I realize that straight men do some of these things too, but I think the experience of raising a family tends to (on average) attenuate some of the more immature behaviors that I've seen in gay men well into their 60s and 70s.

This brings up something which recently occurred to me: that for gay men (and other SSA people), achieving an emotionally/psychologically-mature sexuality is often delayed because of the closet. In that you don't get to grow into your sexuality gradually, throughout your childhood, the way that heterosexuals typically do, since you probably spend much of that time repressing/denying it. Once you stop doing that-- and your sexual development can really begin-- you're already well into your teens, or maybe even an adult. And having to deal with expectations (from both society and yourself) of a level of sexual development that you've had no opportunity (or time) to reach. Like, you're supposed to be sexually active now... even if you've really had NO preparation for that. Never experienced a mutual, openly-acknowledged "puppy love" crush, or held hands with them, or shared a G-rated kiss with them; maybe never even been on a date. Because you, and every other SSA person your age, were in the closet.

I really think this explains a lot of the "hypersexual" behavior that we often see with gay men, don't you? Even as adults, they're still struggling to grow up sexually-- because they weren't allowed to do it before. Beginning with the lowest-stakes, innocent stuff (like sending another kid a valentine in third grade). Instead of being able to start out in the kiddie-pool of developing sexuality and slowly make their way towards the deep end over many years, they suddenly find themselves on the fucking high-dive. BEFORE THEY'VE REALLY EVEN LEARNED HOW TO SWIM.

I've been discussing this theory with some gay and bi men, and it really seems to resonate for them. Does anyone here feel the same way?

[–]IridescentAnacondastrictly dickly 3 insightful - 1 fun3 insightful - 0 fun4 insightful - 1 fun -  (0 children)

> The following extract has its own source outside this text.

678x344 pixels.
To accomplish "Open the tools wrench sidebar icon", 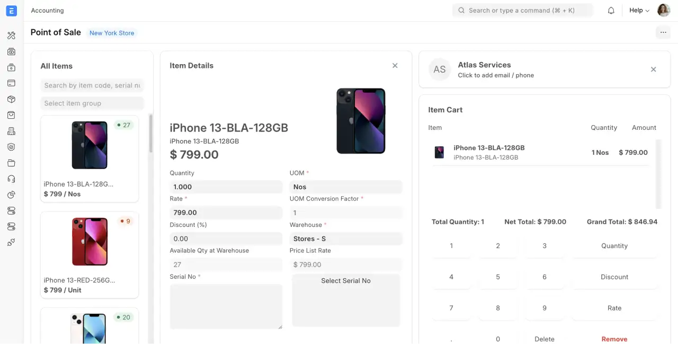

I think this is true and explains some of the individual developmental issues. But what happens when you throw together 100s or 1000s of such adult men who have not had opportunities to develop? They collectively reinforce their developmental stasis. It's fine to understand the hypersexuality but it still doesn't excuse it in the long run. At some point a person needs to take responsibility for their own psychological and spiritual development (whatever the latter means to you).

There's not much you can do about dynamics of collectives, as for the most part they are self-sustaining. The only thing you can do as an individual is remove yourself from them. That's ultimately what I chose to do.